To such an extent has this policy dampened the ardor of the masses that the INC felt it necessary to provide an artificial stimulus as a brace for its evaporating support. On August 1st, 1937, meetings held throughout India were requested to adopt a resolution of confidence in the INC. Part of this resolution read:

“This meeting sends comradely greetings to the Congress Ministers in the 7 provinces where they have taken upon themselves, in spite of limitations and handicaps, the heavy responsibility of steering public policy in accordance with Congress ideals. In this task of realizing Congress objectives, and of combatting the new Constitution [sic!] on the one hand, and of prosecuting the constructive programme on the other, this meeting assures these ministers of its full cooperation.”

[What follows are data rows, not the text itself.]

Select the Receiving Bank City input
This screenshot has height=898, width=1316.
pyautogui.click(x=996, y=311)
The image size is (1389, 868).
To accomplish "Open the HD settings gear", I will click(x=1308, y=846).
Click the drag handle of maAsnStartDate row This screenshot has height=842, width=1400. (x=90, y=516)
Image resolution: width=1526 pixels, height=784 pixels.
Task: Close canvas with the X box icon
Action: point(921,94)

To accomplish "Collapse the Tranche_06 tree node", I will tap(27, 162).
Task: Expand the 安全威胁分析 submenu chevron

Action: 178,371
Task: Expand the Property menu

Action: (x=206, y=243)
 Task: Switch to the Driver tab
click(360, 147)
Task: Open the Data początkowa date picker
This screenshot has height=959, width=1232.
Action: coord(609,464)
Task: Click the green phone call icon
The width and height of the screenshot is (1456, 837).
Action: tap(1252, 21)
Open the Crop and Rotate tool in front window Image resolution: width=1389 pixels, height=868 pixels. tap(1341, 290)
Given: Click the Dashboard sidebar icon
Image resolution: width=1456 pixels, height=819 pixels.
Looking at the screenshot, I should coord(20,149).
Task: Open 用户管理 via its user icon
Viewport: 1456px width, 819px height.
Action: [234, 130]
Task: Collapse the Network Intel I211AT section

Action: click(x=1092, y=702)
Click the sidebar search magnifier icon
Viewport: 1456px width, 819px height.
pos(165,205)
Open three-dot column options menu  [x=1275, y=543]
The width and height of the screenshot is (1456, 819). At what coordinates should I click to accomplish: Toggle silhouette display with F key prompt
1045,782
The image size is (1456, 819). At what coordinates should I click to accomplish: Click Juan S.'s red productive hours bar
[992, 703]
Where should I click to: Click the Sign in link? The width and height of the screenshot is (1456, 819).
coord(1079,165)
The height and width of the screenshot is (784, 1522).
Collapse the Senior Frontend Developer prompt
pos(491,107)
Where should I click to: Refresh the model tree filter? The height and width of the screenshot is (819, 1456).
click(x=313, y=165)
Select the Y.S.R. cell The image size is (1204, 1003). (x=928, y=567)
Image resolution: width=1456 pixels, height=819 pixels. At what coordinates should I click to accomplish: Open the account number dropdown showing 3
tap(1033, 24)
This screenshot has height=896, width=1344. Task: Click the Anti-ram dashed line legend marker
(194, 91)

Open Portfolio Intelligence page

Note the familiar hypocrisy and diplomatic language of the politics of betrayal.

Even the Congress Socialist Party is somewhat dubious of the present state of affairs.

“The Congress sail is being filled with reformist wind. The right-wing with its feet in the administrative saddle now thinks in terms of reforms and not revolutionary changes. The constitutional mentality, inescapable with the policy of office acceptance, is growing at a pace even we had not apprehended. In that way lies the danger to militancy in the Congress.” (Congress Socialist, October 16, 1937)

But the CSP offers nothing and stands idly by, wringing its hands in utter despair.

The crying contradiction in Indian politics today is that between the treacherous leadership and the demands and aspirations of the organized masses. Even the peasant organizations (organized on a tremendous scale into the militant All-India Kisan Committee) possess a program far in advance of that of the INC. They demand reduction in land taxes, end of rack-renting, abolition of debts, aid for the unemployed agrarian laborers, end of forced labor and well taxation, etc., etc. Their rallying cry: “Inquilab Zindabad!” (Long live the Revolution!). But the existing parties prevent all struggle; prevent the essential unity of peasant and worker.

It is palpably clear that a regroupment of revolutionary forces, aiming at the formation of a new party is necessary. Without detailing its program, we can state that it will base itself on the struggle of the Indian proletariat allied with the peasantry in an effort to achieve a socialist and agrarian revolution. Above all, the proletariat must learn to conduct a fierce fight against the influence of its own, national bourgeoisie and that, in the words of Trotsky: “the complete and genuine solution of its tasks, democratic and national emancipation, is conceivable only through the dictatorship of the proletariat as the leader of the subjugated nation, and above all of its peasant masses.” Then will the cry of the peasants, “Inquilab Zindabad!” take on life and meaning.

 

Footnote

1. This refers to the series of attacks still being carried on by army and air forces against native tribes far back in India’s hinterland – the imperialists march again!

 

Editor’s Note

1*. This is the third and final section of the article, the first part of which appeared in the April issue and the second part of which appeared in the May issue.